Running the pipeline¶
Quick Start¶
cd your-trunk-directory cd Wrapper python run_pipeline.py
The Glue¶
Commandline Options¶
Run control¶
--list
Lists the Modules and exits. Example output:
[0]: Target_Selection [1]: Survey_Strategy [2]: Fiber_Allocation [3]: Throughput [4]: Sim_Gal_Spec_Clean [5]: Sim_Gal_Spec_Observed [6]: Measure_Redshift [7]: Bin_Redshift [8]: Estimate_Cosmo_Params
--runUntil Module-Number
Runs the pipeline from module 0 to module Module-Number (e.g. 2 for Fiber_Allocation). After the last module finished, it takes a snapshot of the data bank. The pipeline can be started from this module using --runFrom and --runModule.
--runUnil can be combined with --runFrom
--runFrom Module-Number
Starts the pipeline run at Module-Number. It requires a snapshot of the data bank at the stage of the previous module to be present (created with either --runUntil or --runModule).
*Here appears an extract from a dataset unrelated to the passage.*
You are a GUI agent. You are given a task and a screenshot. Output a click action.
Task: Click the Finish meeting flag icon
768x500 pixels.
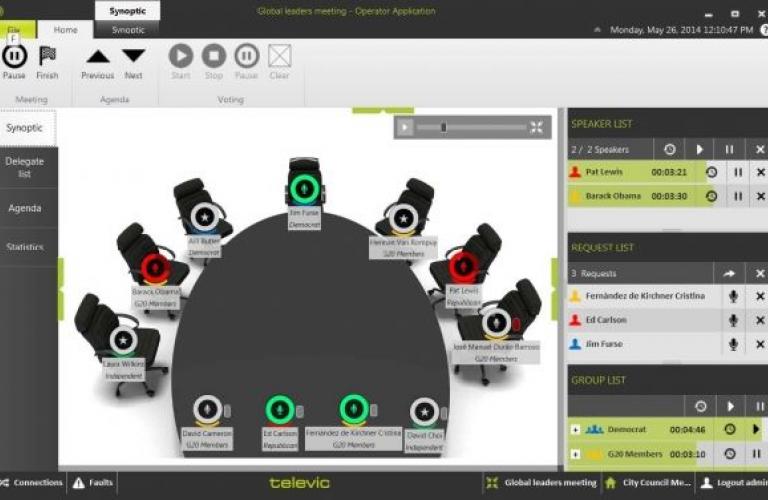[x=47, y=58]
--runFrom can be combined with --runUntil
--runModule Module-Number
Runs only the Module Module-Number. It requires a snapshot of the previous module and saves a snapshot after the module has finished.
--noCopy
Prevents the creation of a snapshot after the run. Only useful in combination with --runUntil or --runModule.
--noConvert
Do not run convert before the pipeline runs.
Reporting¶
--runId
Assigns a runId, it saves a report and the parameters of the run to the data directory. It creates two files data/report5.pdf and data/run5.h5 for runId=5.
--report
Forces the creation of a report, even if the pipeline run is not complete.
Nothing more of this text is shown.